The next day, the teacher asked Xiao Ming 1+ 1=? Xiao Ming said, "Yes, yes!" The teacher said, "What are you talking about?" Xiao Ming said, "Don't worry!" The teacher said, "You stand at the back of the classroom!" " Xiao Ming said, "Forward, forward!" After class, the teacher said, "Come with me!" Xiao Ming said, "Honey, where are we going?" The teacher said, "Go to my office!" Xiao Ming said, "Let's go, dear!" " The teacher was very angry and said, "Who do you think you are?" Xiao Ming replied: "I am invincible donkey kong!" Say that finish, the teacher fainted! ! !

9. One day, Xiaoming's grandfather was ill, and his mother asked Xiaoming to write a letter to his grandfather. Words that Xiao Ming can't write are represented by "0".

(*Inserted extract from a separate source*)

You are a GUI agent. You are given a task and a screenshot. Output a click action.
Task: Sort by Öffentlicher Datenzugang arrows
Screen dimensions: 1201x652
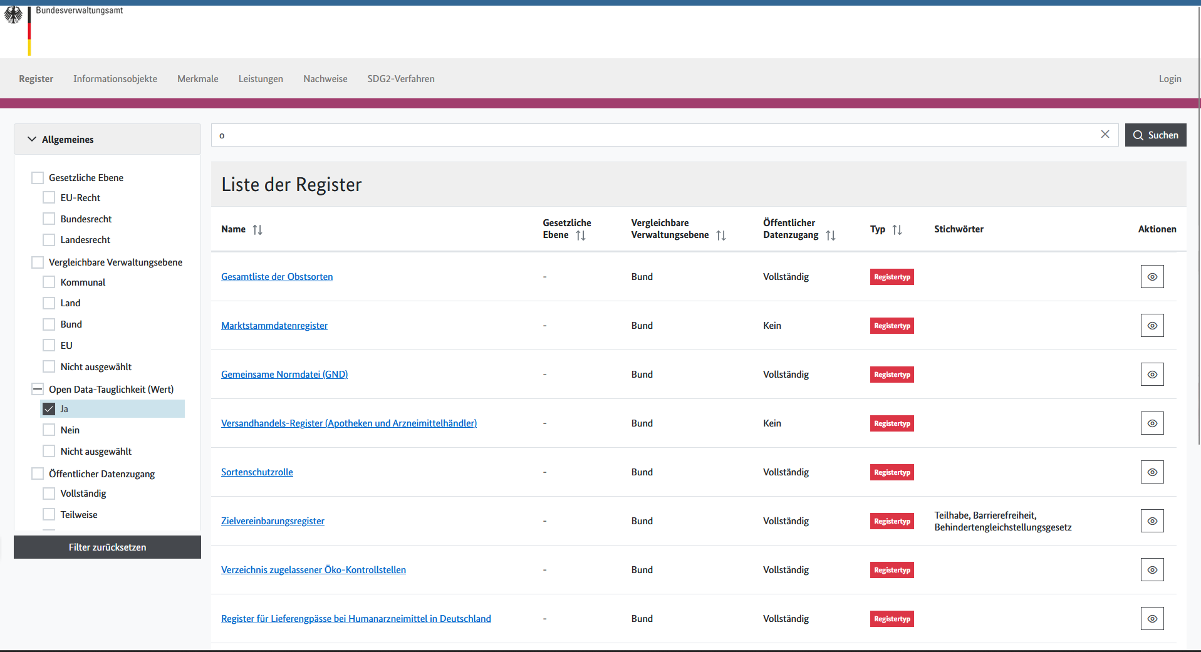(830, 235)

It should be a letter like this:

Grandpa:

When you are sick, you should eat more food and be nutritious. Don't waste what your uncle, aunt, father and mother give you, and your body will get better.

Grandson: Xiaoming

Xiao Ming wrote:

00:

When you are born, you should eat more, and don't waste the 0 given by your uncle, aunt, father and mother, so that your body will get better.

0 Zi: Xiaoming

Grandpa received this letter, and he read it like this:

Eggs:

When you have laid eggs, you should eat more eggs, eat more nutritious eggs, and don't waste the eggs sent by your uncle, aunt, father and mother, so that your eggs will get better.

An egg: Xiaoming

One day, it began to rain. Dad said to his son, "son, if someone comes to borrow an umbrella, you can refuse him." I'll hide in the room first! " As soon as dad hid in the room, a man came to borrow an umbrella. The son said, "No, you borrow one, he borrows one, and our family will have no umbrella!" " Say that finish, the man went away. Dad came out and said, "At this time, you should say,' If you have an umbrella, your bones are scattered and your skin is broken. "I've thrown it away," "Dad said, and I'm hiding in it again. Then the neighbor came to borrow the cat. The son said, "There is a cat whose bones are falling apart and its skin is broken. I have already thrown it away! " The neighbor listened and left. Dad came out again and said, "You should say,' Recently, the cat is weak and is going to have kittens. "It was tied up in the warehouse." "Then Dad hid in the room again. At this time, my father's colleague came to see my father, and my son said, "Recently, my father is weak and is going to have a baby, and he is tied up in the warehouse!" " My colleague left with a smile, and my father was dizzy in the room! ! ! Xiao Ming gets angry when he scolds him.